İlk kişilik tipi “dışa dönük”; sosyal etkileşimlerden enerji alırlar. Davranışlarında başkalarının yanında, ona uygun davranmayı yeğlerler. Yaşamlarını sosyal çevre ile paylaşırlar. Genellikle uyumlu bir kişiliğe de sahip olduklarından, sosyal olarak sorun yaşamazlar. Enerjilerini dış dünyaya harcarlar. Çevrelerinde başka insanların olmasına ihtiyaç duyarlar, sessizlik ve yalnızlık onlara göre değildir.
İkinci kişilik tipi “içe dönük”; bu insanlar yalnızlığı veya küçük grupları tercih ederler. Sosyal toplantılarda yalnızlık hissederek mutlu olmazlar. Dış dünyadan ziyade, iç dünyaya yönelik düşüncelerle ilgilenirler. Sorgulayıcıdırlar ve zor kabul ederler. Sosyal ilişkileri zayıftır. Kendi kendine yeterlilik hissederler. Başkalarının görüşleri onun için pek doğru değildir. Etrafta pek çok uyaran olması onları sıkar.
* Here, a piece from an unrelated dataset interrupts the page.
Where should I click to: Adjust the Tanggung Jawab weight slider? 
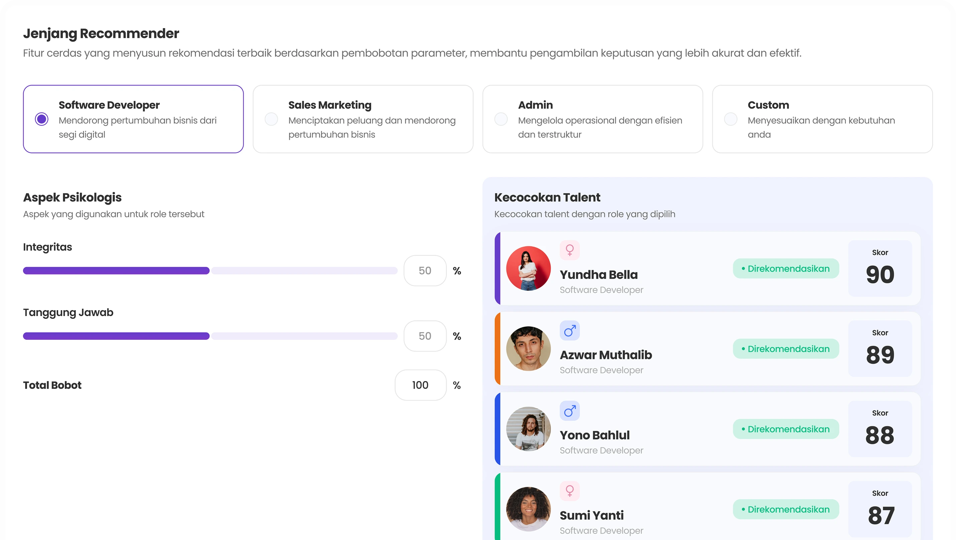[x=210, y=336]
Üçüncü kişilik tipi “sezgisel”; ilgilendiği ve bildiği her şeyin detayını öğrenir ve anlatır. Anlatımları genellikle analiz ağırlıklı olur. Yaratıcıdırlar ve hislerine güvendiklerinden bazı durumlarda kafaları da kolay karışabilir. Kendilerine çok güvenliymiş gibi görünseler de her şeyin olumsuzunu düşünürler. Onun için yeni fikirler üretirler.
Dördüncü kişilik tipi “sağduyulu”; çevresini hemen özümseyebilen, atılgan, girişken, cesaretli, meraklı, kendine güvenli, zor durumlarda pratik çözümler üretebilenlerdir. Hatalarından ders çıkarmaları onları daha gerçekçi yapar, onun için ikna etmede başarılıdırlar.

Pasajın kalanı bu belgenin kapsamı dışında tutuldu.